Reproduce the items from the line with "Image resolution: width=1133" through the end of the items, requests included and left unchanged. Multiply every coordinate in the answers by 1.1 and round each to a whole number, rounding halves up.

+++ Data for processing +++

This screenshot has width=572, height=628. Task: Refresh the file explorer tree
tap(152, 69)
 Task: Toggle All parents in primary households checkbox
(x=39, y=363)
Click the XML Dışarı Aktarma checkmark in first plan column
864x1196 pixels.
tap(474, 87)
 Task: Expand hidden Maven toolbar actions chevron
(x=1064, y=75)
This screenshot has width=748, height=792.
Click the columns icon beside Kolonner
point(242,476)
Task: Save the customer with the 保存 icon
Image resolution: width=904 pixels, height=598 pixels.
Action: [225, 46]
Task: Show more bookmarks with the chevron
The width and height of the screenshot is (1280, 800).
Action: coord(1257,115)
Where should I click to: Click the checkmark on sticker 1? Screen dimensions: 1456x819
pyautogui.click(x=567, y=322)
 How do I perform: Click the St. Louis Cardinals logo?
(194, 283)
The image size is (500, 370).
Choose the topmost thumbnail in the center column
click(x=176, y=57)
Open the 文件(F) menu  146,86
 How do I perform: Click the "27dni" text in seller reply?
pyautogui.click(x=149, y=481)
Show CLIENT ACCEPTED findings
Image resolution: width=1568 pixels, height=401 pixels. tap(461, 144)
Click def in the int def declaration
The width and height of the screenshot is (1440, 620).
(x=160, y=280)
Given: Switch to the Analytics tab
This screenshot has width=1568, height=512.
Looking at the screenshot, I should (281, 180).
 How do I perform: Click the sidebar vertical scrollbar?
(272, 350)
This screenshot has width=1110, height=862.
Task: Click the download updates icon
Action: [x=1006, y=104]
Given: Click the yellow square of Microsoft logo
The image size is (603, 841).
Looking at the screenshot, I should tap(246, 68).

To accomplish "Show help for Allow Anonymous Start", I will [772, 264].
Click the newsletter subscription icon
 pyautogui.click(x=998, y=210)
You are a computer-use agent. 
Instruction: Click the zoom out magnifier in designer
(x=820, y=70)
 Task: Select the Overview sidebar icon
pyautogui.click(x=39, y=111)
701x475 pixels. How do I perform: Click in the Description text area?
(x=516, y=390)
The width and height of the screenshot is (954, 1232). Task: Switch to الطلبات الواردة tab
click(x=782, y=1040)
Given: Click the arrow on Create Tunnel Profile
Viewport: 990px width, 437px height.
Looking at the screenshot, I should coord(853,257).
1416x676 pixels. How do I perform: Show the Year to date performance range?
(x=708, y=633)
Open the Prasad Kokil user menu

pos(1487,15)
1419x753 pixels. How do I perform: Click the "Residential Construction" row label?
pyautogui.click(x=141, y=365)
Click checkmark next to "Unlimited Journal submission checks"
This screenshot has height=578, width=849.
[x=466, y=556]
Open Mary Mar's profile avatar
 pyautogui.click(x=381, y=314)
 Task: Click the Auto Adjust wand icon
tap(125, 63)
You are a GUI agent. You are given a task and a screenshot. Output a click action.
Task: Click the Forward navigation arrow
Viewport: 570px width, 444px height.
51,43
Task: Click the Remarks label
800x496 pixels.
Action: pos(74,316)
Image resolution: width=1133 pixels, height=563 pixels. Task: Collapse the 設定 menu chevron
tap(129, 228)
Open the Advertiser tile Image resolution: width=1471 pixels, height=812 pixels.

+++

→ **Full output**:
Image resolution: width=1133 pixels, height=563 pixels. Task: Collapse the 設定 menu chevron
tap(142, 251)
Open the Advertiser tile Image resolution: width=1471 pixels, height=812 pixels.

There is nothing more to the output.